Is koson the same as bhoomi puja?

[Zilpha Modi]

Koson is a ritual in which culturally significant items, such as rice wine, ginger, egg, rice, paddy, etc, are offered to the guardian spirit, Sikimoi. In the Adi traditional worldview, Sikimoi is the guardian spirit of all the landmass and water bodies.
Sikimoi is regarded as being formless but omnipresent. On occasions such as clearing of a new patch of forest, either for building a house or for cultivation, koson is performed to acknowledge and appease Sikimoi. Before any kind of human intervention relating to land and water, it is not only important to seek the blessings of Sikimoi, but extremely essential to appease it.
This belief and practice is not exclusive to the Adi people. It is shared among many other tribal groups of Arunachal. In the recently concluded Indigenous Faith Day celebration in East Siang HQ Pasighat, this traditional ritual was performed in the context of building a new place of worship, the Donyi Polo Kumko. In the course of the celebration, the traditional ritual, koson, was, however, termed bhoomi pujan.
In fact, the term ‘bhoomi pujan’ was used to refer to the term ‘koson’. It therefore becomes important to ask whether the Hindu ritual bhoomi pujan is the same as the Adi ritual koson.
Bhoomi pujan is also an offering-based ritual, but the context in which it is performed is starkly different from koson. Not only are the gods different but also the belief, based on which the ritual is conducted, is fundamentally different.

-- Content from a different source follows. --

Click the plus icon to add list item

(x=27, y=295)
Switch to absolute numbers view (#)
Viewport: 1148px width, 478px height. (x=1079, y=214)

Bhoomi pujan is deeply woven in the Hindu belief of vastu shastra, which in turn is drawn from the Hindu mythology of Vastu Purush. The principles of vastu shastra specify the northeast corner as the site for offering bhoomi pujan. Koson, on the other hand, is not only distant from such Hindu belief system but also historically and culturally distinct. Yet, many people consciously or unconsciously tend to equate indigenous rituals and belief systems of Arunachal, such as koson, with Hindu rituals. Such uncritical treatment of an indigenous ritual, coupled with the practice of replacing indigenous terms with Hindu terminologies, may completely displace the meaning of such rituals. This in the long run may not only endanger the indignity and authenticity of tribal beliefs and practices but, more importantly, lead to a situation opposite to what the Indigenous Faith Day was set to propagate and preserve. (Zilpha Modi is an assistant professor at the Arunachal Institute of Tribal Studies, RGU, Rono Hills.)